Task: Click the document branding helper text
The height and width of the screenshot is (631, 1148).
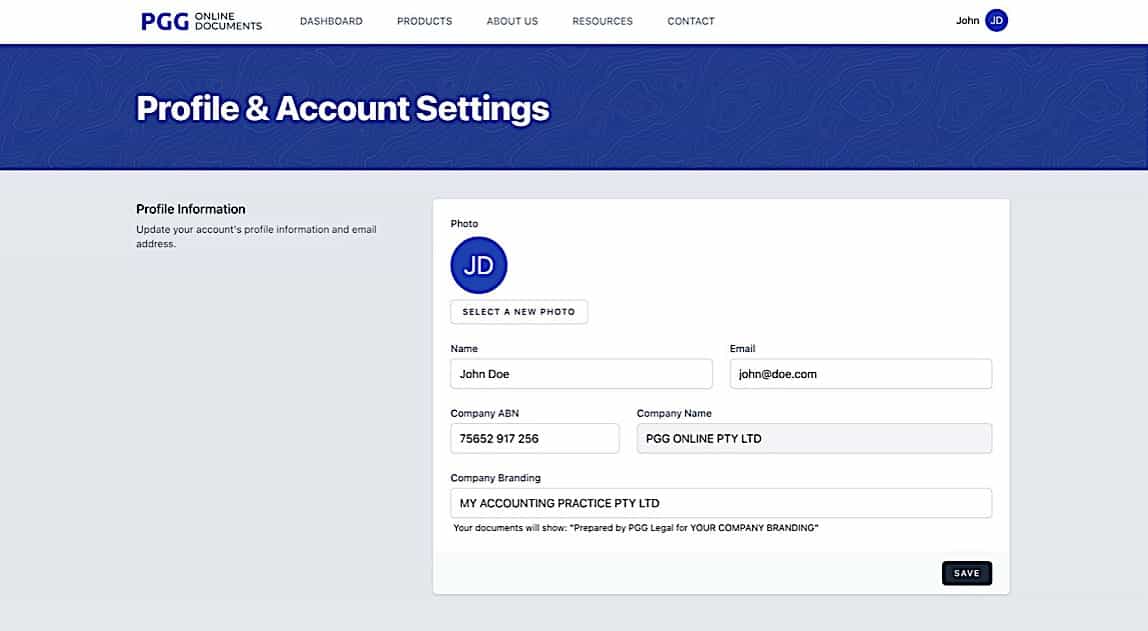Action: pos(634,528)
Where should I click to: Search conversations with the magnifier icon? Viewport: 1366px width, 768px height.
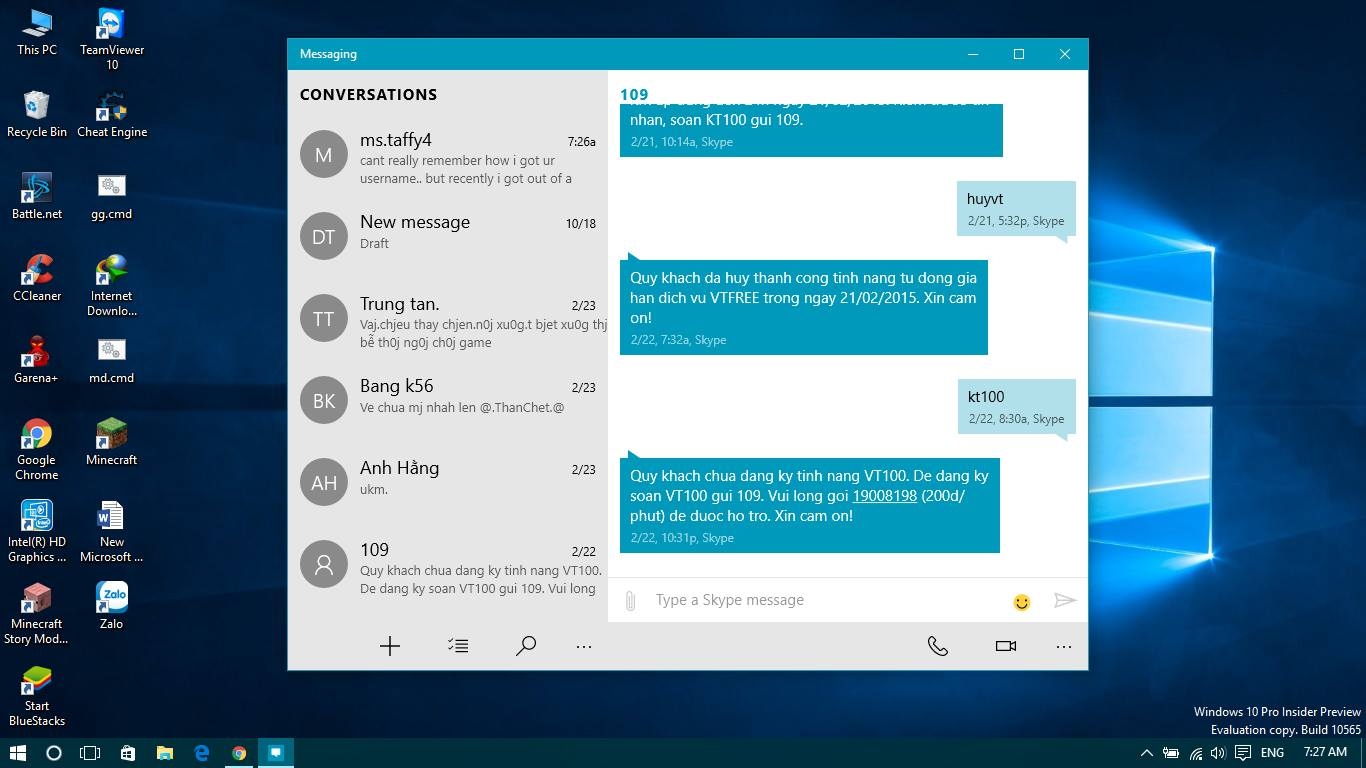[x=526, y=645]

...

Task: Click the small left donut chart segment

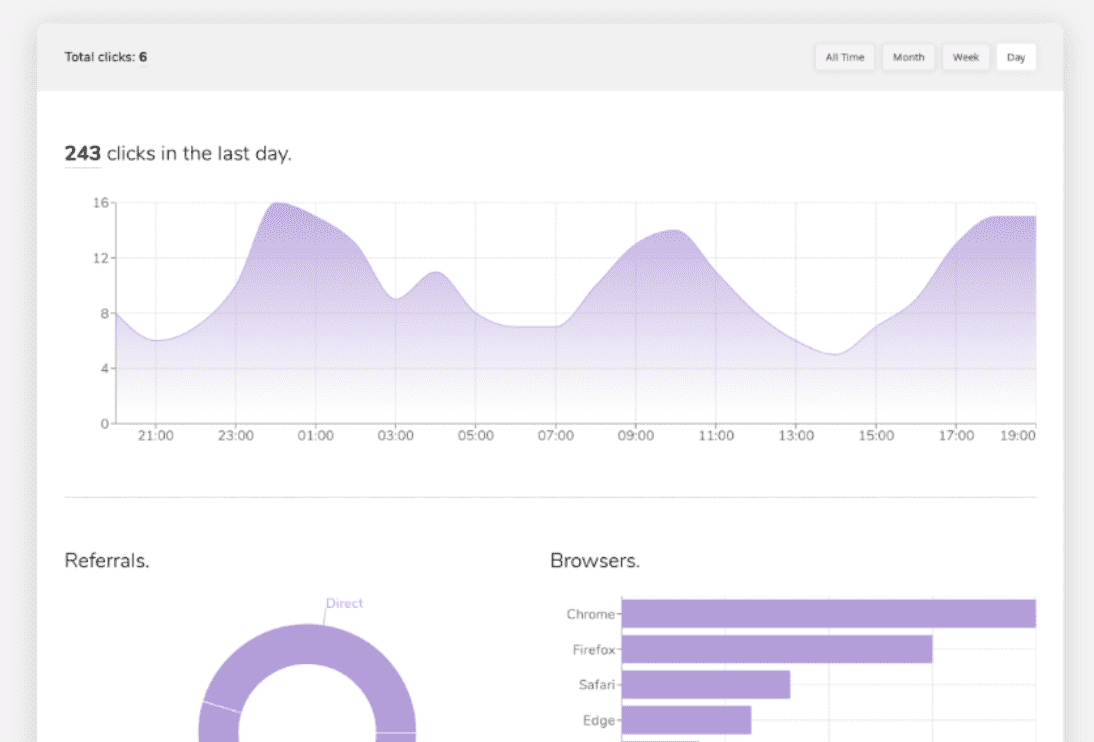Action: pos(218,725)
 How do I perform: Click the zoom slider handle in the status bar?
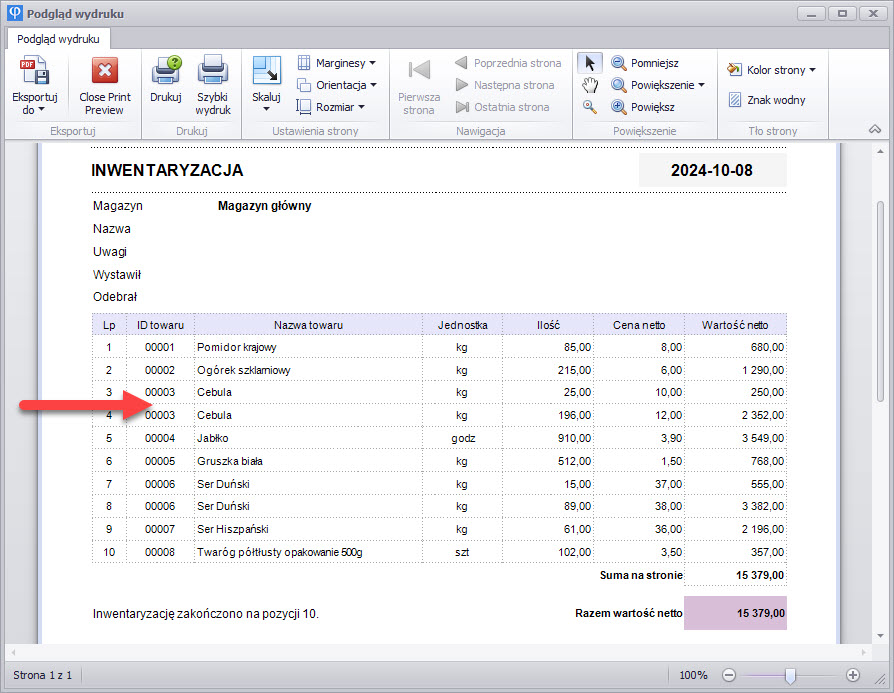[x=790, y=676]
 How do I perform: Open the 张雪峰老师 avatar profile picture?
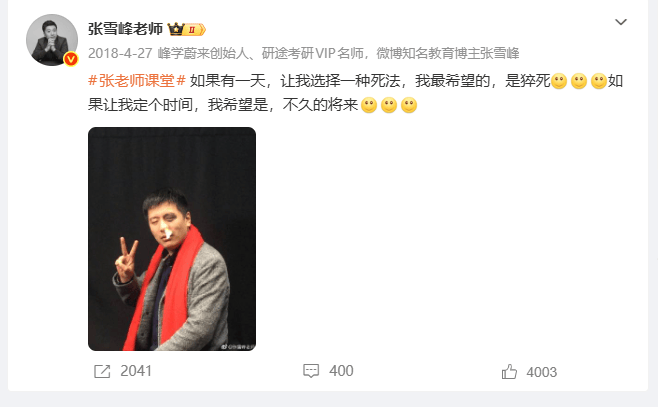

...

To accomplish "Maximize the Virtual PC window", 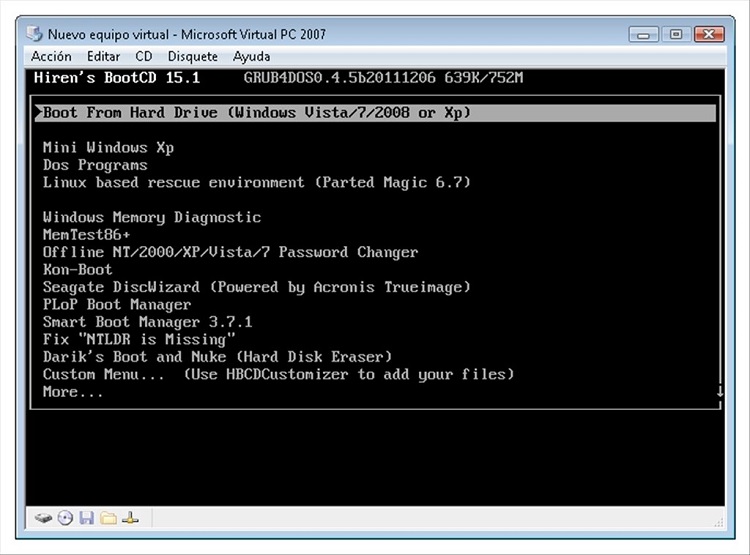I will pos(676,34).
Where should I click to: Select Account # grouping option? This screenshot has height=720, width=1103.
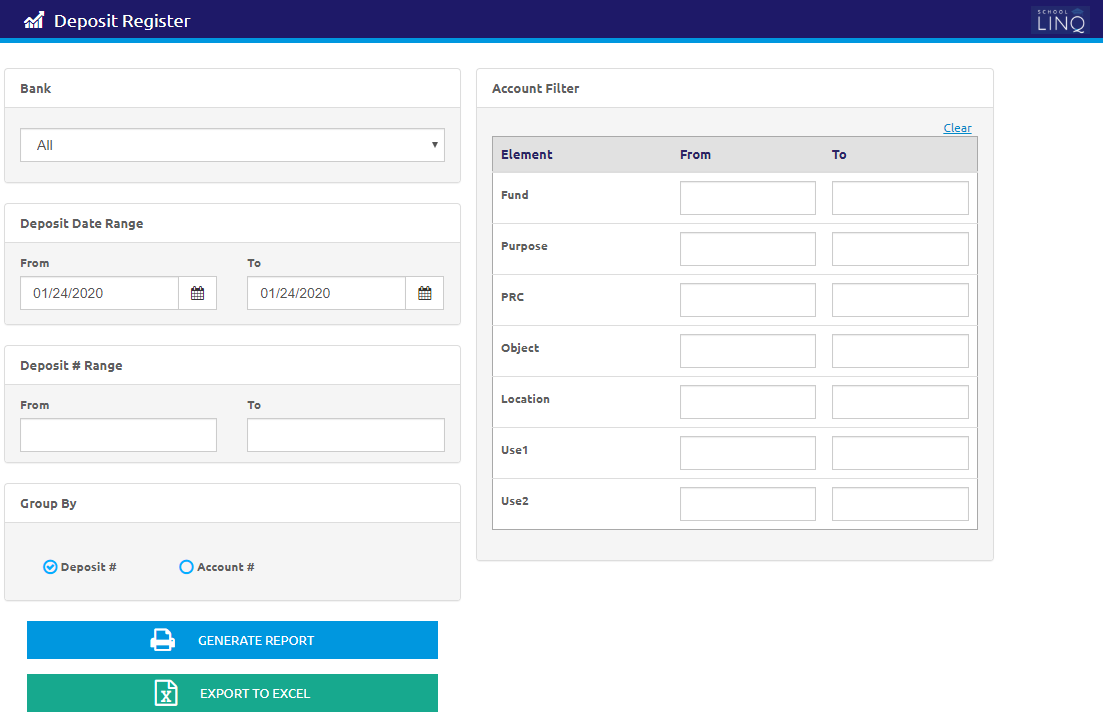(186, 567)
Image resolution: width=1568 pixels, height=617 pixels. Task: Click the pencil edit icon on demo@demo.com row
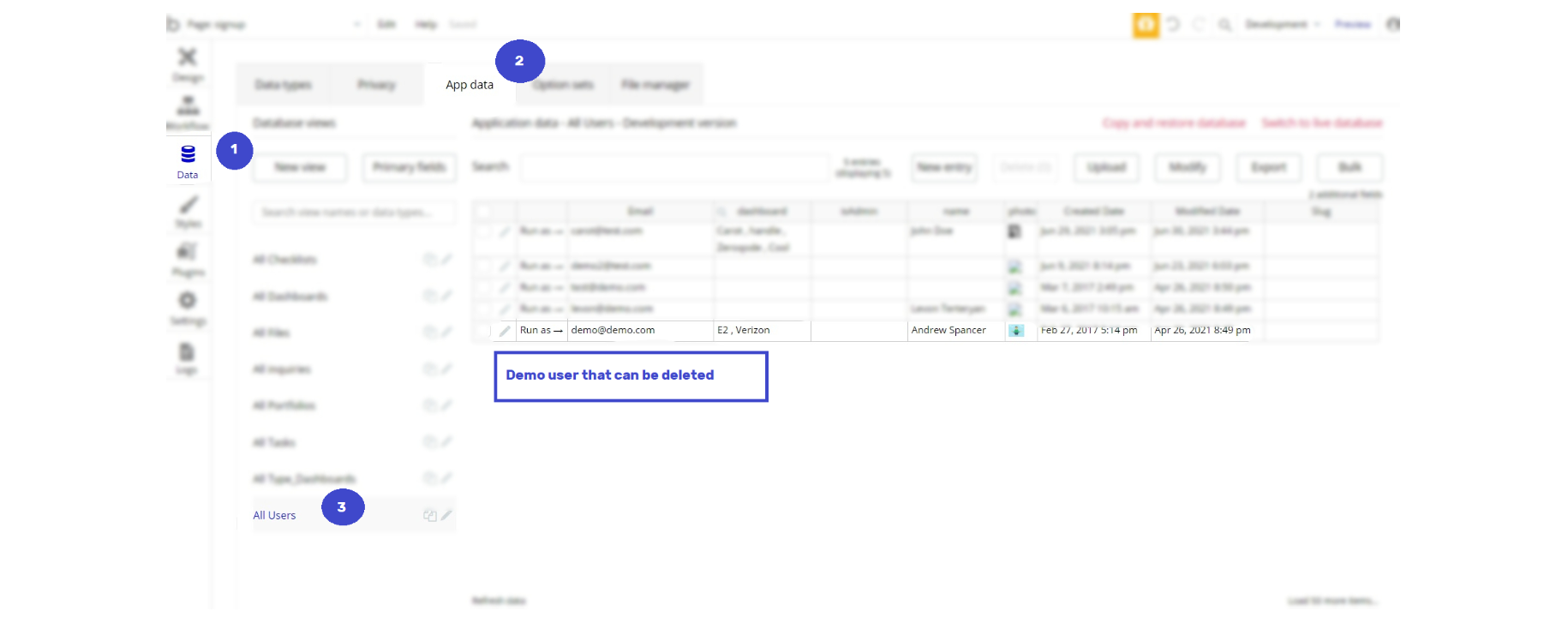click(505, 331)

EXERCISE OBJECTIVE:
In the listing above, find the line with "How do I perform: Click" and the line with "How do I perform: Open". Output both, plus every line between them, and no pictures.

ANSWER TO THE PROBLEM:
 How do I perform: Click the zoom slider handle in the status bar?
[x=790, y=676]
 How do I perform: Open the 张雪峰老师 avatar profile picture?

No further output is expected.